■ WHAT NEEDS TO BE DONE
Rewrite all of the data below, replacing each "computer-use agent" with "screen assistant" and keeping everything else the same.

-- Start of RECORDS FOR THIS TASK --

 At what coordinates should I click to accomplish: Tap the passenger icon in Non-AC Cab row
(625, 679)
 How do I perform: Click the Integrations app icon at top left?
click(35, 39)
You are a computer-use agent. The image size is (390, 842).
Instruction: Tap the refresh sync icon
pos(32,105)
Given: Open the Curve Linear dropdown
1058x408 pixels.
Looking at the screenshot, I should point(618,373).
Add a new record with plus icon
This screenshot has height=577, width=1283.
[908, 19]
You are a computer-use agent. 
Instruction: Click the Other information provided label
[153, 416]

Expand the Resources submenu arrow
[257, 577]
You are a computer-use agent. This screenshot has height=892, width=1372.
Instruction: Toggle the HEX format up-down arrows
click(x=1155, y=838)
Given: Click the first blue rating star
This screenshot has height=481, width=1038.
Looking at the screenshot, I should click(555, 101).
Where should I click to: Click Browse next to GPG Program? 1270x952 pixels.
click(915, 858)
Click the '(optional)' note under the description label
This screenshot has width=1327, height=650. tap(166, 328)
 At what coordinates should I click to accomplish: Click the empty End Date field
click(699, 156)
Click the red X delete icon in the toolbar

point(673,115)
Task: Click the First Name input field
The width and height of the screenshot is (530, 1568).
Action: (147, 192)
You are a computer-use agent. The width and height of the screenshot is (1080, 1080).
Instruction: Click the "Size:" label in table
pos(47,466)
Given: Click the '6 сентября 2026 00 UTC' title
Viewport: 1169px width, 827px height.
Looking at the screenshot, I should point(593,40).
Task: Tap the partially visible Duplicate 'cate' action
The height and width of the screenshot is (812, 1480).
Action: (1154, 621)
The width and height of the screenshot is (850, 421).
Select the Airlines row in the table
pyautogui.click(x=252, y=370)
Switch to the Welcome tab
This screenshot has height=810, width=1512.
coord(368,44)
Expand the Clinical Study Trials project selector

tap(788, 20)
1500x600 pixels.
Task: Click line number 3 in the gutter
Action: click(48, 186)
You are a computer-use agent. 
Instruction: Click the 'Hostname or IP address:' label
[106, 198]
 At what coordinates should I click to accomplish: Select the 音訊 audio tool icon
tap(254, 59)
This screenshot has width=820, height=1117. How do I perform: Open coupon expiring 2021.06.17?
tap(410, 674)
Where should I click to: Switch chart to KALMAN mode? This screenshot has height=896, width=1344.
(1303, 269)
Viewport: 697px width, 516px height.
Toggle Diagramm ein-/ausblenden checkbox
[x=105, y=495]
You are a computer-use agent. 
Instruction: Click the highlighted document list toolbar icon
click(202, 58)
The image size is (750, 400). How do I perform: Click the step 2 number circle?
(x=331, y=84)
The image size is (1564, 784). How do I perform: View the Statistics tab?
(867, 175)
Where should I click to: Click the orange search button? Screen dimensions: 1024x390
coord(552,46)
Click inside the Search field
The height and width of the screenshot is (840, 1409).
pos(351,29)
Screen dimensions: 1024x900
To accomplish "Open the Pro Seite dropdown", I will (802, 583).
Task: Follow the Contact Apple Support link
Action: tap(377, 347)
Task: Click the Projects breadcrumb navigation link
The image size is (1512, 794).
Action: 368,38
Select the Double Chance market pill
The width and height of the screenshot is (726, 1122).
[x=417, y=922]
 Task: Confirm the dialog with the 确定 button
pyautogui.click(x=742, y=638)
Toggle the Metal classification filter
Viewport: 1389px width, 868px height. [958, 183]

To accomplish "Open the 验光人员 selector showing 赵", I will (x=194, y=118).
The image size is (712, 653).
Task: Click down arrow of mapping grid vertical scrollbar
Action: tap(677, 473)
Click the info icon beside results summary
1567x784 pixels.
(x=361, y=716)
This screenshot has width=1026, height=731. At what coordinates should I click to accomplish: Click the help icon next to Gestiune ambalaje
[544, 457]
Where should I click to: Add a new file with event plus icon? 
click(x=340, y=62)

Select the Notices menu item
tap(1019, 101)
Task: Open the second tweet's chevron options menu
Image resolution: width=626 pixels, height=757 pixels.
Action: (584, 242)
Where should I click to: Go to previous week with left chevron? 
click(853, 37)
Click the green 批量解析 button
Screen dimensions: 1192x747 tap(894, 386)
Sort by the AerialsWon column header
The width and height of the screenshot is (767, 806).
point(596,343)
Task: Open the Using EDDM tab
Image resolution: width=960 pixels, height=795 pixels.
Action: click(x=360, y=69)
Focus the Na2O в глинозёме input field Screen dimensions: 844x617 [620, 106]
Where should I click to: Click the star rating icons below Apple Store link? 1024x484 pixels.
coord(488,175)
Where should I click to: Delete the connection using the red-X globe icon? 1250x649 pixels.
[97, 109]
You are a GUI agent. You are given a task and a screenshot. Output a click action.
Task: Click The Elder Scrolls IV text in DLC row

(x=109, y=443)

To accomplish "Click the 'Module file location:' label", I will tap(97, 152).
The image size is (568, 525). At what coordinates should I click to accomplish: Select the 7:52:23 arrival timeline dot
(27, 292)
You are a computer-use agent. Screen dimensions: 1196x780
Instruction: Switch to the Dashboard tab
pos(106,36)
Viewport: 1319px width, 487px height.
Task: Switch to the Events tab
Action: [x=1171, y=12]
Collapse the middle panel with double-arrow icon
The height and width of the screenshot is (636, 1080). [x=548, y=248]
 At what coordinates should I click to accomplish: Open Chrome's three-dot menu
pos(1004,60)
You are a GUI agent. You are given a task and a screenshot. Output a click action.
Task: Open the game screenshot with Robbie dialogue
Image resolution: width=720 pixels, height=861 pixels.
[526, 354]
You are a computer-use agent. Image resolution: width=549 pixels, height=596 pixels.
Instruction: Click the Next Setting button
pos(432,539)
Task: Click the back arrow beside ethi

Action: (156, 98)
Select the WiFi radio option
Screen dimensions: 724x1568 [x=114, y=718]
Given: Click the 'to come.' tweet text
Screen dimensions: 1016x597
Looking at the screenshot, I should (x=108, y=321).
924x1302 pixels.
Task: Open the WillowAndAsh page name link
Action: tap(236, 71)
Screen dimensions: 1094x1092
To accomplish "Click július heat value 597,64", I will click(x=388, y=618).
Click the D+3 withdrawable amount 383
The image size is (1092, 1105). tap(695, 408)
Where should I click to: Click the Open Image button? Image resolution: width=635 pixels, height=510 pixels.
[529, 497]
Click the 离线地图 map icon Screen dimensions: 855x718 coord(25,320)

-- End of RECORDS FOR THIS TASK --

■ WRITTEN RESPONSE
 At what coordinates should I click to accomplish: Tap the passenger icon in Non-AC Cab row
(625, 679)
 How do I perform: Click the Integrations app icon at top left?
click(35, 39)
You are a screen assistant. The image size is (390, 842).
Instruction: Tap the refresh sync icon
pos(32,105)
Given: Open the Curve Linear dropdown
1058x408 pixels.
Looking at the screenshot, I should point(618,373).
Add a new record with plus icon
This screenshot has height=577, width=1283.
[908, 19]
You are a screen assistant. 
Instruction: Click the Other information provided label
[153, 416]

Expand the Resources submenu arrow
[257, 577]
You are a screen assistant. This screenshot has height=892, width=1372.
Instruction: Toggle the HEX format up-down arrows
click(x=1155, y=838)
Given: Click the first blue rating star
This screenshot has height=481, width=1038.
Looking at the screenshot, I should click(555, 101).
Where should I click to: Click Browse next to GPG Program? 1270x952 pixels.
click(915, 858)
Click the '(optional)' note under the description label
This screenshot has width=1327, height=650. tap(166, 328)
 At what coordinates should I click to accomplish: Click the empty End Date field
click(699, 156)
Click the red X delete icon in the toolbar

point(673,115)
Task: Click the First Name input field
The width and height of the screenshot is (530, 1568).
Action: (147, 192)
You are a screen assistant. The width and height of the screenshot is (1080, 1080).
Instruction: Click the "Size:" label in table
pos(47,466)
Given: Click the '6 сентября 2026 00 UTC' title
Viewport: 1169px width, 827px height.
Looking at the screenshot, I should point(593,40).
Task: Tap the partially visible Duplicate 'cate' action
The height and width of the screenshot is (812, 1480).
Action: (1154, 621)
The width and height of the screenshot is (850, 421).
Select the Airlines row in the table
pyautogui.click(x=252, y=370)
Switch to the Welcome tab
This screenshot has height=810, width=1512.
coord(368,44)
Expand the Clinical Study Trials project selector

tap(788, 20)
1500x600 pixels.
Task: Click line number 3 in the gutter
Action: click(48, 186)
You are a screen assistant. 
Instruction: Click the 'Hostname or IP address:' label
[106, 198]
 At what coordinates should I click to accomplish: Select the 音訊 audio tool icon
tap(254, 59)
This screenshot has width=820, height=1117. How do I perform: Open coupon expiring 2021.06.17?
tap(410, 674)
Where should I click to: Switch chart to KALMAN mode? This screenshot has height=896, width=1344.
(1303, 269)
Viewport: 697px width, 516px height.
Toggle Diagramm ein-/ausblenden checkbox
[x=105, y=495]
You are a screen assistant. 
Instruction: Click the highlighted document list toolbar icon
click(202, 58)
The image size is (750, 400). How do I perform: Click the step 2 number circle?
(x=331, y=84)
The image size is (1564, 784). How do I perform: View the Statistics tab?
(867, 175)
Where should I click to: Click the orange search button? Screen dimensions: 1024x390
coord(552,46)
Click inside the Search field
The height and width of the screenshot is (840, 1409).
pos(351,29)
Screen dimensions: 1024x900
To accomplish "Open the Pro Seite dropdown", I will (802, 583).
Task: Follow the Contact Apple Support link
Action: tap(377, 347)
Task: Click the Projects breadcrumb navigation link
The image size is (1512, 794).
Action: 368,38
Select the Double Chance market pill
The width and height of the screenshot is (726, 1122).
[x=417, y=922]
 Task: Confirm the dialog with the 确定 button
pyautogui.click(x=742, y=638)
Toggle the Metal classification filter
Viewport: 1389px width, 868px height. [958, 183]

To accomplish "Open the 验光人员 selector showing 赵", I will (x=194, y=118).
The image size is (712, 653).
Task: Click down arrow of mapping grid vertical scrollbar
Action: tap(677, 473)
Click the info icon beside results summary
1567x784 pixels.
(x=361, y=716)
This screenshot has width=1026, height=731. At what coordinates should I click to accomplish: Click the help icon next to Gestiune ambalaje
[544, 457]
Where should I click to: Add a new file with event plus icon? 
click(x=340, y=62)

Select the Notices menu item
tap(1019, 101)
Task: Open the second tweet's chevron options menu
Image resolution: width=626 pixels, height=757 pixels.
Action: (584, 242)
Where should I click to: Go to previous week with left chevron? 
click(853, 37)
Click the green 批量解析 button
Screen dimensions: 1192x747 tap(894, 386)
Sort by the AerialsWon column header
The width and height of the screenshot is (767, 806).
point(596,343)
Task: Open the Using EDDM tab
Image resolution: width=960 pixels, height=795 pixels.
Action: click(x=360, y=69)
Focus the Na2O в глинозёме input field Screen dimensions: 844x617 [620, 106]
Where should I click to: Click the star rating icons below Apple Store link? 1024x484 pixels.
coord(488,175)
Where should I click to: Delete the connection using the red-X globe icon? 1250x649 pixels.
[97, 109]
You are a GUI agent. You are given a task and a screenshot. Output a click action.
Task: Click The Elder Scrolls IV text in DLC row

(x=109, y=443)

To accomplish "Click the 'Module file location:' label", I will tap(97, 152).
The image size is (568, 525). At what coordinates should I click to accomplish: Select the 7:52:23 arrival timeline dot
(27, 292)
You are a screen assistant. Screen dimensions: 1196x780
Instruction: Switch to the Dashboard tab
pos(106,36)
Viewport: 1319px width, 487px height.
Task: Switch to the Events tab
Action: [x=1171, y=12]
Collapse the middle panel with double-arrow icon
The height and width of the screenshot is (636, 1080). [x=548, y=248]
 At what coordinates should I click to accomplish: Open Chrome's three-dot menu
pos(1004,60)
You are a GUI agent. You are given a task and a screenshot. Output a click action.
Task: Open the game screenshot with Robbie dialogue
Image resolution: width=720 pixels, height=861 pixels.
[526, 354]
You are a screen assistant. Image resolution: width=549 pixels, height=596 pixels.
Instruction: Click the Next Setting button
pos(432,539)
Task: Click the back arrow beside ethi

Action: (156, 98)
Select the WiFi radio option
Screen dimensions: 724x1568 [x=114, y=718]
Given: Click the 'to come.' tweet text
Screen dimensions: 1016x597
Looking at the screenshot, I should (x=108, y=321).
924x1302 pixels.
Task: Open the WillowAndAsh page name link
Action: tap(236, 71)
Screen dimensions: 1094x1092
To accomplish "Click július heat value 597,64", I will click(x=388, y=618).
Click the D+3 withdrawable amount 383
The image size is (1092, 1105). tap(695, 408)
Where should I click to: Click the Open Image button? Image resolution: width=635 pixels, height=510 pixels.
[529, 497]
Click the 离线地图 map icon Screen dimensions: 855x718 coord(25,320)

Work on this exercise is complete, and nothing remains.